Clock tree generation by abutment in synchoros VLSI design

Abstract

Synchoros VLSI design style has been proposed as an alternative to standard cell-based design. Standard cells are replaced by synchoros, large grain, VLSI design objects called SiLago (Silicon Lego) blocks. This new design style eliminates the need to synthesise ad hoc wires of any type: functional and infrastructural. SiLago blocks are organised into region instances. In a region instance, communication amongst SiLago blocks is synchronous and happens over a regional network on chip (NoC), whose fragments are also absorbed into SiLago blocks. Consequently, the regional NoCs get created by the abutment of SiLago blocks. The clock tree used in a region is called a regional clock tree (RCT).
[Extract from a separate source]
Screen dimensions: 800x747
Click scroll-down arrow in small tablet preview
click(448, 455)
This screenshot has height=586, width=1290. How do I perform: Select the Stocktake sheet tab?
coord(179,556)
The synchoros VLSI design style requires that the RCT, like the regional NoCs, is also created by abutting its fragments. The RCT fragments are absorbed within the SiLago blocks. The RCT created by the abutment is not an ad-hoc clock tree but a structured and predictable design with known cost metrics. The design of such an RCT is the focus of this paper. The scheme is scalable, and we demonstrate that the proposed RCT can be generated for valid VLSI designs of ∼1.5 million gates. The RCT created by abutment is correct by construction, and its properties are predictable. Additionally, we present an in-depth description of the method used to find the optimal configuration for the proposed design. We have validated the generated RCTs with static timing analysis to validate the correct-by-construction claim. Finally, we show that the cost metrics of the SiLago RCT is comparable to the one generated by commercial EDA tools.